The framework’s policy, public, and service interventions are drawn from empirical research on pet ownership and homelessness, as well as the diverse backgrounds of the authors, which includes lived experience and professional practice with pet owners experiencing homelessness. Policy and service examples are integrated throughout the framework. Although these are mostly North American examples, the framework is not intended to be limited to this region and likely has applicability to homeless, housing, and healthcare systems in other countries around the world. Furthermore, the interventions that comprise the framework are intended to be beneficial to the homeless population broadly, but considerations for youth are also provided given this group’s unique needs.
The multilevel intervention framework provides policymakers; housing, human and animal health, and social service organizations; and homeless advocates with a set of actions that can be taken to more meaningfully support pet owners and augment efforts to prevent and end homelessness. Many of the proposed interventions are implementable within broader homelessness policy and strategic action plans.

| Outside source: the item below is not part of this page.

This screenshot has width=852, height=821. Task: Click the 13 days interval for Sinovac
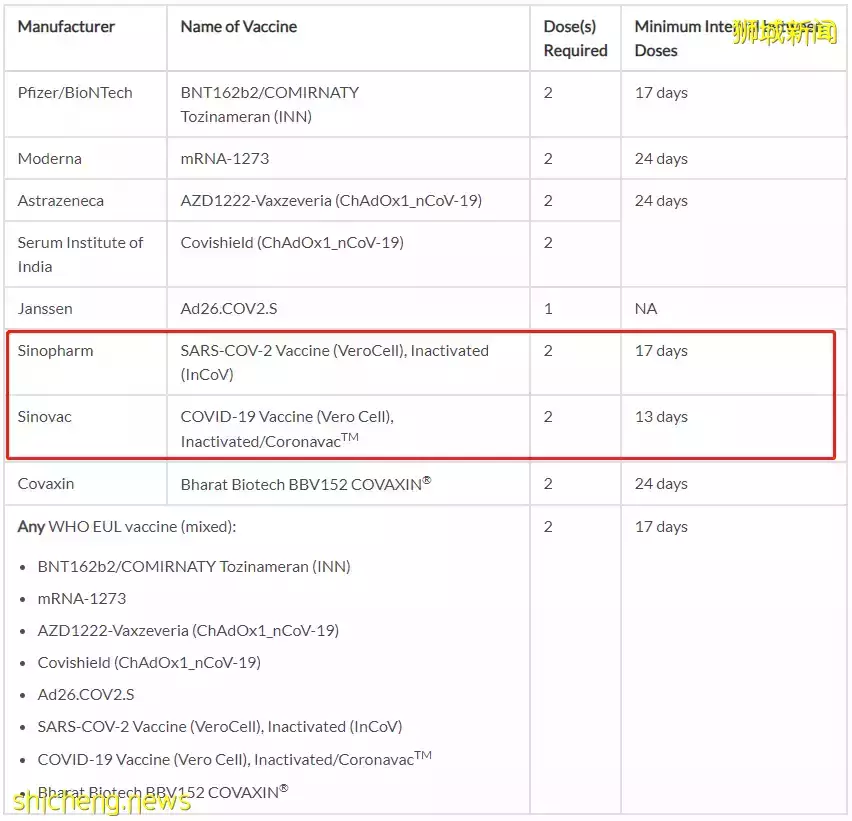click(661, 417)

Although all interventions are expected to be beneficial for pet owners experiencing homelessness, leverage points that could facilitate implementation of the framework are likely to differ between communities. As such, intervention prioritization and implementation needs to be tailored regionally to the needs of people experiencing homelessness, the housing sector, and health and social service systems.
3.1. Policy-Level Interventions
Aligned with a health equity approach, actions are needed at the policy level to remove barriers to accessing housing and emergency shelter for pet owners experiencing homelessness. Beginning with the latter, emergency shelter policies that prohibit pets are a prominent barrier to accessing temporary accommodation and accompanying health and social services [25
]. Because of this, pet owners are more likely to sleep outdoors, in vehicles, or in derelict buildings [25
]; living arrangements that are associated with higher mortality rates than sheltered homelessness [20
]. More pet-friendly emergency shelters are needed to promote the health and well-being of people experiencing homelessness and their pets. Given estimates of pet ownership among the homeless population [25
], social service systems should aim to have a minimum of 10% of emergency shelter beds be pet-friendly.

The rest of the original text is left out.